There should be a law governing the use of personal data by parties to prevent manipulation of the information to influence an election, privacy commissioner Daniel Therrien said Thursday in an interview.

"From a privacy perspective, personal information is unregulated with respect to political parties, so that's clearly not a good thing," Therrien said.

Neither of the two federal privacy statutes -- one for government institutions, the other for private-sector organizations -- covers political parties.

"The absence of regulation facilitates the manipulation of information to influence elections in a way which I think is completely contrary to the public interest," Therrien told The Canadian Press.

Therrien's comments come as he begins investigating the alleged unauthorized use of some 50 million Facebook profiles -- possibly including those of Canadians -- by Cambridge Analytica, a firm accused of helping crunch data for Donald Trump's presidential campaign.

Therrien said his officials will meet Facebook representatives to determine whether the data of Canadian users was involved. If Canadian information was harvested, the commissioner's office will look at whether Facebook respected the federal privacy law covering private companies.

Facebook Canada has said it's strongly committed to protecting personal information and would answer any questions from Therrien.

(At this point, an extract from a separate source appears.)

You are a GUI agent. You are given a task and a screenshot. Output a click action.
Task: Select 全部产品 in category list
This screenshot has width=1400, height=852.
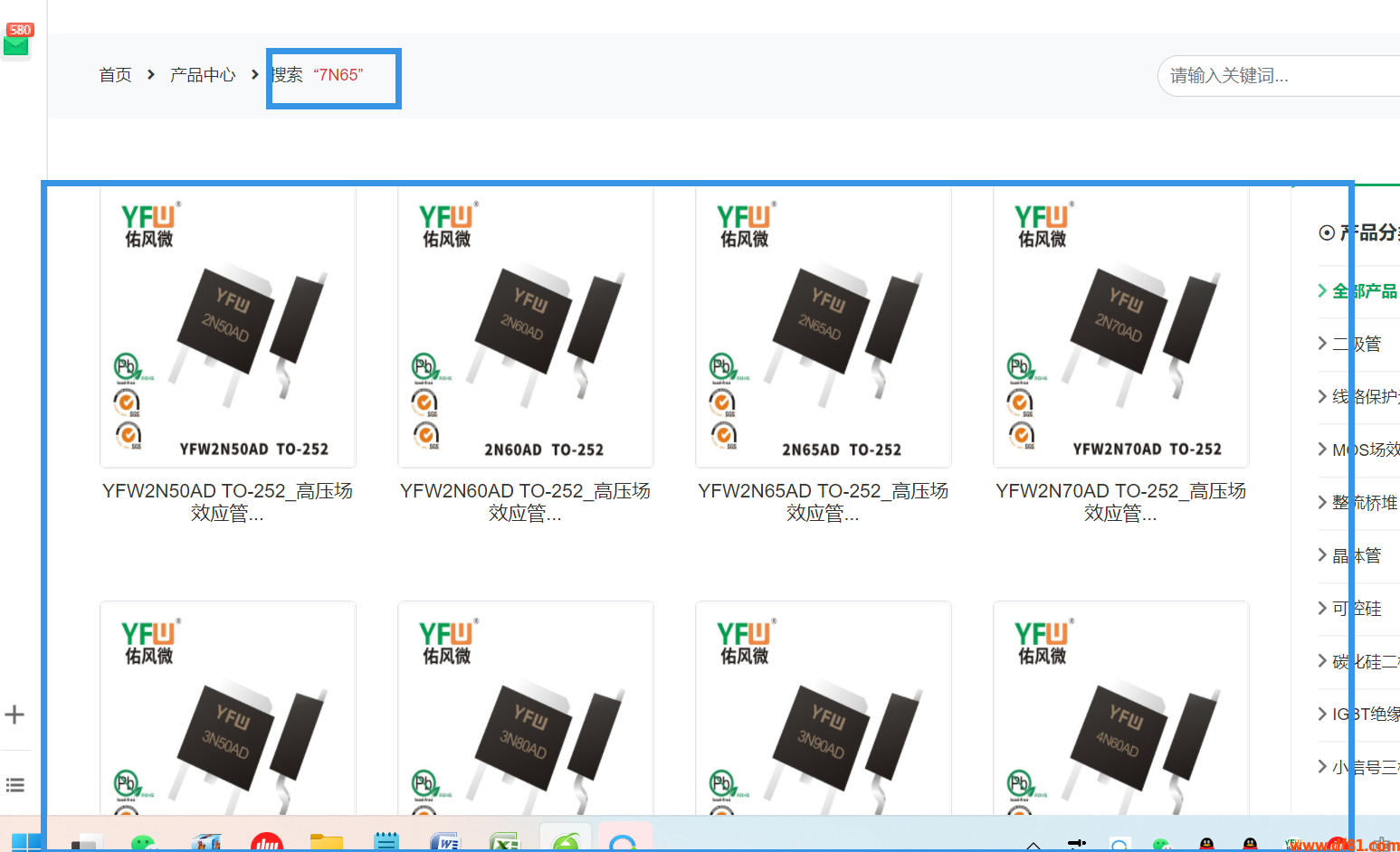click(1364, 291)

This week's events have shown that weak privacy safeguards can have serious effects that go beyond the commercial realm, potentially distorting democracy, Therrien said. "It's a wake up call, frankly, if not a crisis in confidence."

Therrien wants other legislative changes to usher privacy laws into the era of big data and artificial intelligence, including new powers for his office to audit companies, make binding orders and levy fines.

To ensure a political campaign's success, all parties have long been heavily dependent on access to quality data about voters.

After news emerged about the Facebook breach, Scott Brison, the acting minister for democratic institutions, said he'd be open to strengthening federal privacy laws, although he did not specify whether any change could include applying privacy laws to political parties.

Either way, public concerns over the use of private Facebook data will likely force political parties to re-examine how they use data -- particularly as they prepare for the 2019 federal election.

Karl Belanger, the NDP's former national director, agrees Ottawa must broaden privacy laws to include political parties if it truly hopes to calm fears. …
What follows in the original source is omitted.